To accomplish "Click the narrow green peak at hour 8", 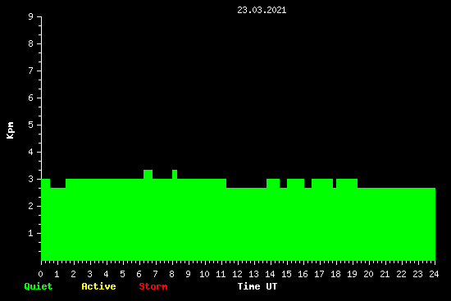I will pyautogui.click(x=175, y=175).
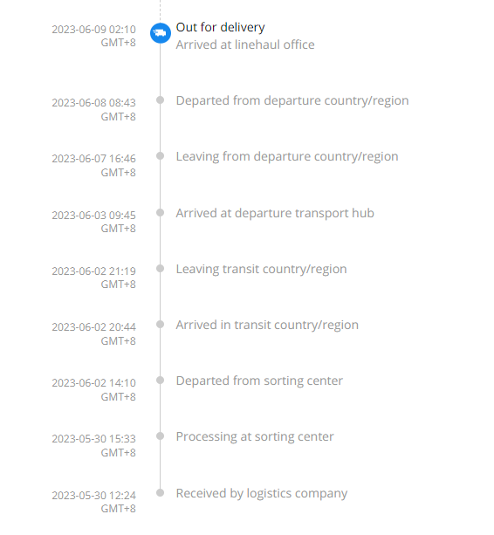
Task: Click 'Departed from departure country/region' entry
Action: (x=292, y=100)
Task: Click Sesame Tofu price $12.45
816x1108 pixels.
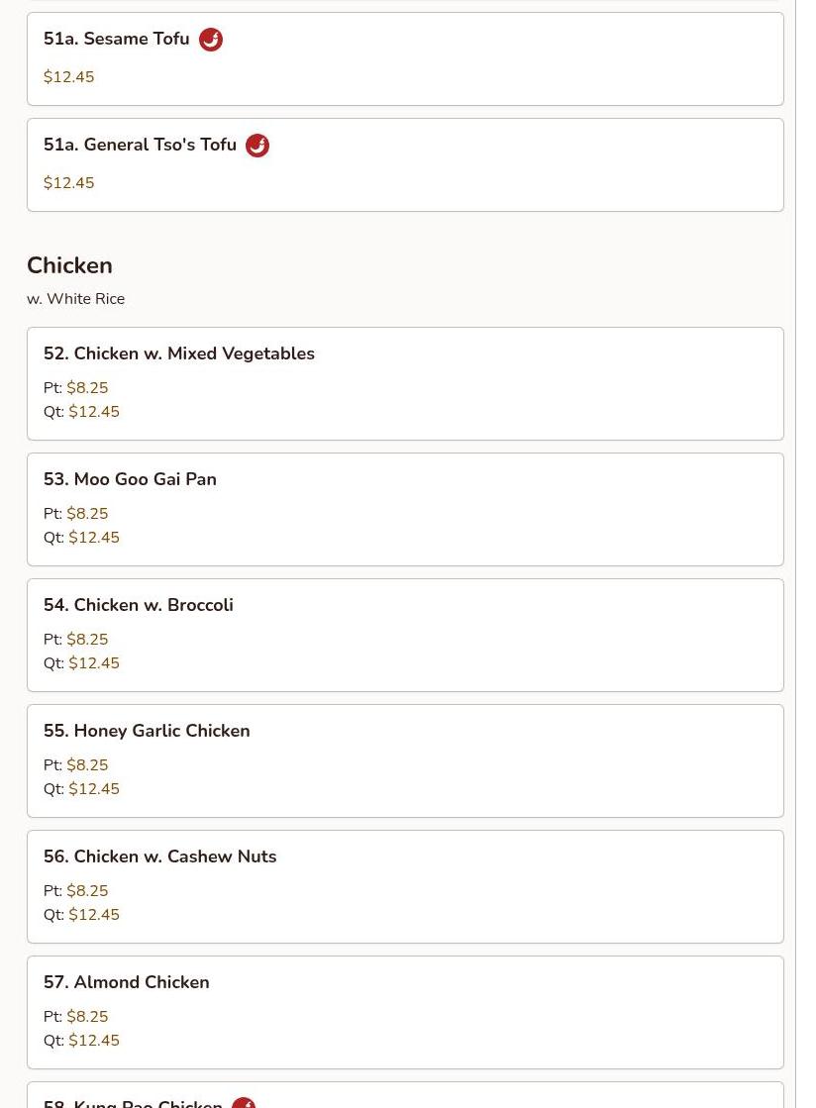Action: pyautogui.click(x=68, y=77)
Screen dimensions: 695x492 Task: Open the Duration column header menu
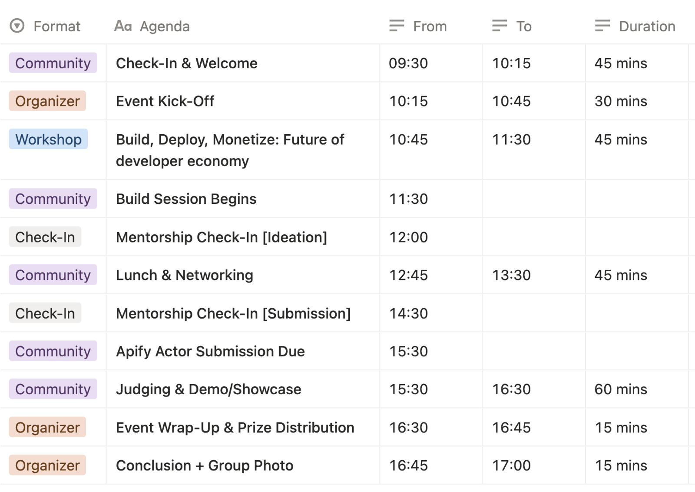[647, 27]
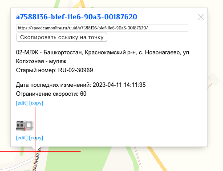Click the word муляж in description

pos(58,61)
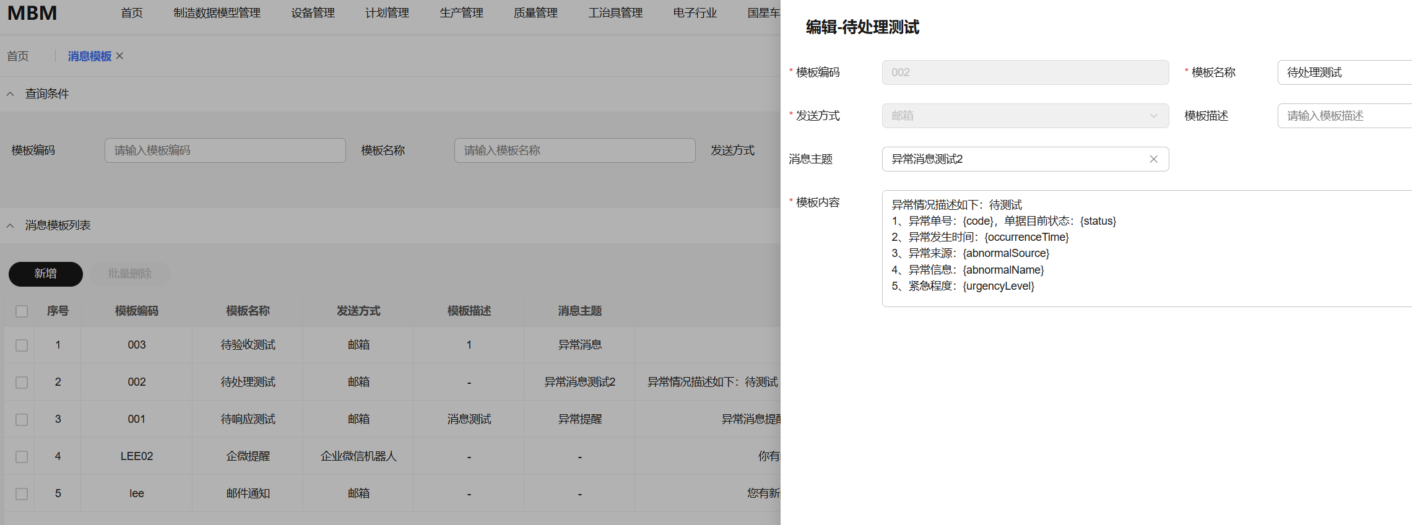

_ _ _ _ _ _ _

Assignment: Each line from the line containing "Task: Click Sesame Tofu price $12.45" through the last line above must be written out exactly, and every picture must be omitted.

Task result:
Task: Click Sesame Tofu price $12.45
816x1108 pixels.
Action: pyautogui.click(x=68, y=77)
Screen dimensions: 695x492 Task: Open the Duration column header menu
[647, 27]
Click the word муляж in description

pos(58,61)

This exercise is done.